## Task input
------------------------------
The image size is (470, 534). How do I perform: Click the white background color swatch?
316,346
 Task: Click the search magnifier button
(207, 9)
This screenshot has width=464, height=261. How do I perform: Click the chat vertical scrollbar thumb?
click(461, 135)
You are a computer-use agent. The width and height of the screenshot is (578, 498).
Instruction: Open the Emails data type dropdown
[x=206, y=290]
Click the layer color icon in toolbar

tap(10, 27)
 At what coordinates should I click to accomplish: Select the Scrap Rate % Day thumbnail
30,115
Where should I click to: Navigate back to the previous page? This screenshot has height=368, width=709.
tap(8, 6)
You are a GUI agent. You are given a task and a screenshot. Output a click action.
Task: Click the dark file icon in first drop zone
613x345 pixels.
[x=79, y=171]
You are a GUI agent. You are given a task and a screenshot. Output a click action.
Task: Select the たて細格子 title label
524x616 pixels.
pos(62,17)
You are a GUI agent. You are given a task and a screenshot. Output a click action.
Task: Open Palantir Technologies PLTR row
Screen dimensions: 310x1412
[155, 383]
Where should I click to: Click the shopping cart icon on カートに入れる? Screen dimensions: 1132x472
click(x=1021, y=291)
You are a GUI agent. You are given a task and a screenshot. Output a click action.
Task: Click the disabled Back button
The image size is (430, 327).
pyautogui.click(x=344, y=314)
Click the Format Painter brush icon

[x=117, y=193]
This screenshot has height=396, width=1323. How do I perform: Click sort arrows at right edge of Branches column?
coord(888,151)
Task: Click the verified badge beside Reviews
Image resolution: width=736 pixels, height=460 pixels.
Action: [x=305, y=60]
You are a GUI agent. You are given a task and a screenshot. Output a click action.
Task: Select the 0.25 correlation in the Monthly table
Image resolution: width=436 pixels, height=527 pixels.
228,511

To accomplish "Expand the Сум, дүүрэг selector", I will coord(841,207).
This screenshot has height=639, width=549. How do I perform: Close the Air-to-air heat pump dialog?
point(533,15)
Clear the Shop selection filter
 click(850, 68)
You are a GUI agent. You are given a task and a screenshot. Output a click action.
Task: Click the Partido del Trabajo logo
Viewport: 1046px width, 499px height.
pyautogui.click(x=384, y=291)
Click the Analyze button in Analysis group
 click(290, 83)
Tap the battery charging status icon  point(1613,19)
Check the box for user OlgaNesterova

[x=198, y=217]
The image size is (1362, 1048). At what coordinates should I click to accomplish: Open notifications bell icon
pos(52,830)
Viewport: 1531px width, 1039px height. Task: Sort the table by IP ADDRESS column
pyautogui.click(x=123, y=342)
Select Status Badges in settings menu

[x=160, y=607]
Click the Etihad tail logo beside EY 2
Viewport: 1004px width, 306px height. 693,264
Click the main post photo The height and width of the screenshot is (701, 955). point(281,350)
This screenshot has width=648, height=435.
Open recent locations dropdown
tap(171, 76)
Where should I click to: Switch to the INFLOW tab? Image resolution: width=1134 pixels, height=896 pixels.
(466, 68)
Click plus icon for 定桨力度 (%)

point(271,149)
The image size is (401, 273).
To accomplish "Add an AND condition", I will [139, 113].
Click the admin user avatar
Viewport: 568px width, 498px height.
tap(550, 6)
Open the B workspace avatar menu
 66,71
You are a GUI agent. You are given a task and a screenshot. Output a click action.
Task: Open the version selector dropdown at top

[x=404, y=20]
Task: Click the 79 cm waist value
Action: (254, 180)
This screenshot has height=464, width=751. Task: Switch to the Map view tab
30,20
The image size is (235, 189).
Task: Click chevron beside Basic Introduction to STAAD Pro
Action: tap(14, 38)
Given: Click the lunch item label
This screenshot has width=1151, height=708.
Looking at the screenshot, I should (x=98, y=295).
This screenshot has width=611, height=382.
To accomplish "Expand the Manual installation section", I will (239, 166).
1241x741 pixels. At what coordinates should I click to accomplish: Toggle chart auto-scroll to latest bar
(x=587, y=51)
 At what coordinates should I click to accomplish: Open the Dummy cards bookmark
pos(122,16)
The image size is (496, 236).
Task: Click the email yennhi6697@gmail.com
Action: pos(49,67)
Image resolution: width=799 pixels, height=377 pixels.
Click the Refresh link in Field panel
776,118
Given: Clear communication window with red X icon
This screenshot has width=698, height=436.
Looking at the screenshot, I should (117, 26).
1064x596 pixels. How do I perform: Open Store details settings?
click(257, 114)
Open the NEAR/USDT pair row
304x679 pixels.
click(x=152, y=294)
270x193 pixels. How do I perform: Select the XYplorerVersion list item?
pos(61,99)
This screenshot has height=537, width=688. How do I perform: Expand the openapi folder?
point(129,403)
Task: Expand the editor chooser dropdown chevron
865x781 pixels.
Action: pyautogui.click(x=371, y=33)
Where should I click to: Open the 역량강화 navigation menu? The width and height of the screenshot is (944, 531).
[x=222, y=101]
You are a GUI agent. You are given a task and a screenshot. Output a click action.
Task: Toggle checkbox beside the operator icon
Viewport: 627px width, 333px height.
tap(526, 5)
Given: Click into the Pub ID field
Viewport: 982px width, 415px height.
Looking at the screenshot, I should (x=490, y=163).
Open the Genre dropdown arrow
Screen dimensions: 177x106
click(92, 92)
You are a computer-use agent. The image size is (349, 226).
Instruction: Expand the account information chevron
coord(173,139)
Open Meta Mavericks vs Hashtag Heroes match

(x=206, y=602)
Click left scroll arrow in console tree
------------------------------
Recast every line of the items above as a Markdown table with two columns, Row and Line, numbering the rows in order and leaving out the blank lines.

## Task solution
| Row | Line |
|---|---|
| 1 | The image size is (470, 534). How do I perform: Click the white background color swatch? |
| 2 | 316,346 |
| 3 |  Task: Click the search magnifier button |
| 4 | (207, 9) |
| 5 | This screenshot has width=464, height=261. How do I perform: Click the chat vertical scrollbar thumb? |
| 6 | click(461, 135) |
| 7 | You are a computer-use agent. The width and height of the screenshot is (578, 498). |
| 8 | Instruction: Open the Emails data type dropdown |
| 9 | [x=206, y=290] |
| 10 | Click the layer color icon in toolbar |
| 11 | tap(10, 27) |
| 12 |  At what coordinates should I click to accomplish: Select the Scrap Rate % Day thumbnail |
| 13 | 30,115 |
| 14 | Where should I click to: Navigate back to the previous page? This screenshot has height=368, width=709. |
| 15 | tap(8, 6) |
| 16 | You are a GUI agent. You are given a task and a screenshot. Output a click action. |
| 17 | Task: Click the dark file icon in first drop zone |
| 18 | 613x345 pixels. |
| 19 | [x=79, y=171] |
| 20 | You are a GUI agent. You are given a task and a screenshot. Output a click action. |
| 21 | Task: Select the たて細格子 title label |
| 22 | 524x616 pixels. |
| 23 | pos(62,17) |
| 24 | You are a GUI agent. You are given a task and a screenshot. Output a click action. |
| 25 | Task: Open Palantir Technologies PLTR row |
| 26 | Screen dimensions: 310x1412 |
| 27 | [155, 383] |
| 28 | Where should I click to: Click the shopping cart icon on カートに入れる? Screen dimensions: 1132x472 |
| 29 | click(x=1021, y=291) |
| 30 | You are a GUI agent. You are given a task and a screenshot. Output a click action. |
| 31 | Task: Click the disabled Back button |
| 32 | The image size is (430, 327). |
| 33 | pyautogui.click(x=344, y=314) |
| 34 | Click the Format Painter brush icon |
| 35 | [x=117, y=193] |
| 36 | This screenshot has height=396, width=1323. How do I perform: Click sort arrows at right edge of Branches column? |
| 37 | coord(888,151) |
| 38 | Task: Click the verified badge beside Reviews |
| 39 | Image resolution: width=736 pixels, height=460 pixels. |
| 40 | Action: [x=305, y=60] |
| 41 | You are a GUI agent. You are given a task and a screenshot. Output a click action. |
| 42 | Task: Select the 0.25 correlation in the Monthly table |
| 43 | Image resolution: width=436 pixels, height=527 pixels. |
| 44 | 228,511 |
| 45 | To accomplish "Expand the Сум, дүүрэг selector", I will coord(841,207). |
| 46 | This screenshot has height=639, width=549. How do I perform: Close the Air-to-air heat pump dialog? |
| 47 | point(533,15) |
| 48 | Clear the Shop selection filter |
| 49 |  click(850, 68) |
| 50 | You are a GUI agent. You are given a task and a screenshot. Output a click action. |
| 51 | Task: Click the Partido del Trabajo logo |
| 52 | Viewport: 1046px width, 499px height. |
| 53 | pyautogui.click(x=384, y=291) |
| 54 | Click the Analyze button in Analysis group |
| 55 |  click(290, 83) |
| 56 | Tap the battery charging status icon  point(1613,19) |
| 57 | Check the box for user OlgaNesterova |
| 58 | [x=198, y=217] |
| 59 | The image size is (1362, 1048). At what coordinates should I click to accomplish: Open notifications bell icon |
| 60 | pos(52,830) |
| 61 | Viewport: 1531px width, 1039px height. Task: Sort the table by IP ADDRESS column |
| 62 | pyautogui.click(x=123, y=342) |
| 63 | Select Status Badges in settings menu |
| 64 | [x=160, y=607] |
| 65 | Click the Etihad tail logo beside EY 2 |
| 66 | Viewport: 1004px width, 306px height. 693,264 |
| 67 | Click the main post photo The height and width of the screenshot is (701, 955). point(281,350) |
| 68 | This screenshot has width=648, height=435. |
| 69 | Open recent locations dropdown |
| 70 | tap(171, 76) |
| 71 | Where should I click to: Switch to the INFLOW tab? Image resolution: width=1134 pixels, height=896 pixels. |
| 72 | (466, 68) |
| 73 | Click plus icon for 定桨力度 (%) |
| 74 | point(271,149) |
| 75 | The image size is (401, 273). |
| 76 | To accomplish "Add an AND condition", I will [139, 113]. |
| 77 | Click the admin user avatar |
| 78 | Viewport: 568px width, 498px height. |
| 79 | tap(550, 6) |
| 80 | Open the B workspace avatar menu |
| 81 |  66,71 |
| 82 | You are a GUI agent. You are given a task and a screenshot. Output a click action. |
| 83 | Task: Open the version selector dropdown at top |
| 84 | [x=404, y=20] |
| 85 | Task: Click the 79 cm waist value |
| 86 | Action: (254, 180) |
| 87 | This screenshot has height=464, width=751. Task: Switch to the Map view tab |
| 88 | 30,20 |
| 89 | The image size is (235, 189). |
| 90 | Task: Click chevron beside Basic Introduction to STAAD Pro |
| 91 | Action: tap(14, 38) |
| 92 | Given: Click the lunch item label |
| 93 | This screenshot has width=1151, height=708. |
| 94 | Looking at the screenshot, I should (x=98, y=295). |
| 95 | This screenshot has width=611, height=382. |
| 96 | To accomplish "Expand the Manual installation section", I will (239, 166). |
| 97 | 1241x741 pixels. At what coordinates should I click to accomplish: Toggle chart auto-scroll to latest bar |
| 98 | (x=587, y=51) |
| 99 |  At what coordinates should I click to accomplish: Open the Dummy cards bookmark |
| 100 | pos(122,16) |
| 101 | The image size is (496, 236). |
| 102 | Task: Click the email yennhi6697@gmail.com |
| 103 | Action: pos(49,67) |
| 104 | Image resolution: width=799 pixels, height=377 pixels. |
| 105 | Click the Refresh link in Field panel |
| 106 | 776,118 |
| 107 | Given: Clear communication window with red X icon |
| 108 | This screenshot has width=698, height=436. |
| 109 | Looking at the screenshot, I should (117, 26). |
| 110 | 1064x596 pixels. How do I perform: Open Store details settings? |
| 111 | click(257, 114) |
| 112 | Open the NEAR/USDT pair row |
| 113 | 304x679 pixels. |
| 114 | click(x=152, y=294) |
| 115 | 270x193 pixels. How do I perform: Select the XYplorerVersion list item? |
| 116 | pos(61,99) |
| 117 | This screenshot has height=537, width=688. How do I perform: Expand the openapi folder? |
| 118 | point(129,403) |
| 119 | Task: Expand the editor chooser dropdown chevron |
| 120 | 865x781 pixels. |
| 121 | Action: pyautogui.click(x=371, y=33) |
| 122 | Where should I click to: Open the 역량강화 navigation menu? The width and height of the screenshot is (944, 531). |
| 123 | [x=222, y=101] |
| 124 | You are a GUI agent. You are given a task and a screenshot. Output a click action. |
| 125 | Task: Toggle checkbox beside the operator icon |
| 126 | Viewport: 627px width, 333px height. |
| 127 | tap(526, 5) |
| 128 | Given: Click into the Pub ID field |
| 129 | Viewport: 982px width, 415px height. |
| 130 | Looking at the screenshot, I should (x=490, y=163). |
| 131 | Open the Genre dropdown arrow |
| 132 | Screen dimensions: 177x106 |
| 133 | click(92, 92) |
| 134 | You are a computer-use agent. The image size is (349, 226). |
| 135 | Instruction: Expand the account information chevron |
| 136 | coord(173,139) |
| 137 | Open Meta Mavericks vs Hashtag Heroes match |
| 138 | (x=206, y=602) |
| 139 | Click left scroll arrow in console tree |